XClose

UCL Institute for Sustainable Resources

Home
Menu

Melissa Lott

Before joining UCL, Melissa was an energy analyst at the International Energy Agency in Paris, France where she was the lead author on the IEA’s energy storage technology roadmap. Prior to joining the IEA, she was a Presidential Management Fellow at the U.S. Department of Energy and an Engineering Research Associate with the Webber Energy Group at The University of Texas at Austin.

Melissa specializes in technology, economic, and policy analysis, in particular related to power grids and energy system efficiency optimization. She has worked as an engineer and consultant in energy systems for more than 8 years. Melissa has also worked on U.S. federal-level energy policy initiatives at the White House Council on Environmental Quality and on state-level activities in Texas and California.

An active writer and public speaker, Melissa is the primary author of several technical articles, reports, and white papers as well as hundreds of popular media articles on topics related to energy and the environment. She is currently a writer for Scientific American’s blog, “Plugged In.” Melissa also serves as an advisor for Alstom’s International Science and Technology Committee. In 2013 Forbes Magazine named her as a “30 under 30 in Energy”.  She holds two masters degrees – in Mechanical Engineering and Public Affairs – from The University of Texas at Austin in addition to a Bachelor of Science degree in Biological Systems Engineering from the University of California, Davis. 

Research subject

The Intersection of Energy Systems and Public Health

With regards to the energy system, multiple air pollutants are often produced by the same technologies (e.g. fossil fuel power plants, gasoline and diesel vehicles). Therefore, one can surmise that actions to reduce a subset of these emissions could have impacts on other pollutants. The question is “by how much?” and, furthermore, “in what cases is the opposite true?” (i.e. when can action to reduce local air pollution problems exacerbate global challenges?).

Melissa’s research centers on the development of tools that can quantify and contextualize the co-impacts of air pollution emitted by energy systems in urban environments. The aim of her work is to improve our understanding of how action to address local air pollution problems can impact both public health and progress toward mitigating global air pollution challenges. For example, how far could technology transitions to reduce urban air pollution also mitigate global climate change via reductions in greenhouse gas emissions?

Melissa’s research and bridges the gaps between energy system, air pollution, and public health models. She uses air pollution trends to measure existing gaps between today’s emissions levels and sustainable ones using the Sustainability Gap (SGAP) methodology. Furthermore, Melissa develops future scenarios to establish the degree to which addressing local air pollution challenges could potentially mitigate longer-term global climate change using a suite of soft-linked modeling tools. 

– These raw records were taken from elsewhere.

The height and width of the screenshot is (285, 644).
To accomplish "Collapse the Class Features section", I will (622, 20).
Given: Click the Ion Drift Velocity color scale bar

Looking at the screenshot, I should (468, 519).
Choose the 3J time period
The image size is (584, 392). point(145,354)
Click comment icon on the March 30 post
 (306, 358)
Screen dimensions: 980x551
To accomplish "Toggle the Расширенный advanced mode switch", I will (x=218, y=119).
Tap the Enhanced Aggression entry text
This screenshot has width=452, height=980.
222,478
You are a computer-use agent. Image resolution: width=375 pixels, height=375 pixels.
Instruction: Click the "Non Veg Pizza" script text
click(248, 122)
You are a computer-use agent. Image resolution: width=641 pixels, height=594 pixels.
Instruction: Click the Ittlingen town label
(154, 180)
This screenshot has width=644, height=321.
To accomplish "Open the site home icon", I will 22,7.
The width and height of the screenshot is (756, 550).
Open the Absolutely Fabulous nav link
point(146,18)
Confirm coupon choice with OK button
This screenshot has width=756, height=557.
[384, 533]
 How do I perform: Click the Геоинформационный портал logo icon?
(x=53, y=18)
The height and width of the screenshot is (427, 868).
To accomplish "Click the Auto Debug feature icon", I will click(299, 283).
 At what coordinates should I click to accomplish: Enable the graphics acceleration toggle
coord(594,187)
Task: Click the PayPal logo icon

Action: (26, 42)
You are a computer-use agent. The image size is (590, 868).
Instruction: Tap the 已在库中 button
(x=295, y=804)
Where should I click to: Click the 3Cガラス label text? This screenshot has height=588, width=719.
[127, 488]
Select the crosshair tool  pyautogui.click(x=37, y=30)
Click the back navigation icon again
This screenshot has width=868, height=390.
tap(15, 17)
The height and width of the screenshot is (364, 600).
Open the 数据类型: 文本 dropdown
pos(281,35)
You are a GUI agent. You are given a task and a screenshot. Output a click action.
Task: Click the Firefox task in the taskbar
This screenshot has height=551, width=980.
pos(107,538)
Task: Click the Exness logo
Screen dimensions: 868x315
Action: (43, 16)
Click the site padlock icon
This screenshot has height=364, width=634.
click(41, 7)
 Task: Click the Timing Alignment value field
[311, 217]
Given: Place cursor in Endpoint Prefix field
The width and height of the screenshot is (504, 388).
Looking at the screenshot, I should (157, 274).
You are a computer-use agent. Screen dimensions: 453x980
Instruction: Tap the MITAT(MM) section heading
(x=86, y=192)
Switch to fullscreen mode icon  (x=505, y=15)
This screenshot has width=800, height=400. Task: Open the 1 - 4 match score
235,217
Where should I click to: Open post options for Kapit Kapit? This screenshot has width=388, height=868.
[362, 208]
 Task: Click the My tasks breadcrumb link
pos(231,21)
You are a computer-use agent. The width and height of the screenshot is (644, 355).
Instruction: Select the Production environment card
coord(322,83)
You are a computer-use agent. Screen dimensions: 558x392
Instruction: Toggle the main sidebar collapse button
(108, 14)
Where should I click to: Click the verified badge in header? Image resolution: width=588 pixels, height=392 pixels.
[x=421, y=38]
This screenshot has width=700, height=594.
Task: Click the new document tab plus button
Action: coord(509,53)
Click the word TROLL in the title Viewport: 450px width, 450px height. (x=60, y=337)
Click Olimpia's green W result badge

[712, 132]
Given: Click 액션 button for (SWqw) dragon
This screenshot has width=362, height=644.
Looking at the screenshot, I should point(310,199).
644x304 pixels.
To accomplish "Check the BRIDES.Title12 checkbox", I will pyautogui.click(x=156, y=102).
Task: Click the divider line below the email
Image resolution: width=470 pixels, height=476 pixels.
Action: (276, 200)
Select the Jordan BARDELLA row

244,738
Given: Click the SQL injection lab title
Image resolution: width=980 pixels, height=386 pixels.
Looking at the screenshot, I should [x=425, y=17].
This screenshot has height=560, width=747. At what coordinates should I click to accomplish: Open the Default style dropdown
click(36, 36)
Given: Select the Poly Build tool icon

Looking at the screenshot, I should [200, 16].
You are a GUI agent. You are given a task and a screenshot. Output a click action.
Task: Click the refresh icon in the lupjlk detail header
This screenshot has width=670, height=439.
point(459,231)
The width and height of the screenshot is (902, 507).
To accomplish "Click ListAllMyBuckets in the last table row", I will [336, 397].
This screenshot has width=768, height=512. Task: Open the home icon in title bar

Melissa’s work strives to answer a suite of questions, including:

1. What minimum indicator (basis) set is needed to adequately track and predict progress toward, or away from, sustainable air emissions levels in urban environments?

2. What are the air pollution co-impacts of energy technology transitions in urban areas?

3. How does accounting for air pollution co-impacts in a detailed transport sector model impact cost-optimized technology transition pathways?

4. To what extent do reductions in local air pollutants also contribute to national greenhouse gas emissions reductions?

Melissa’s research will add to the analytical definition of the components required to measure the co-benefits of energy system transitions on public health. It will also complement other work being completed in the UCL ISR on related to water, land, ecosystem, and natural resource consumption sustainability. The greatest potential contribution will likely be found in the creation of accessible, scientifically-based metrics and analyses that can be used for policy planning and validation.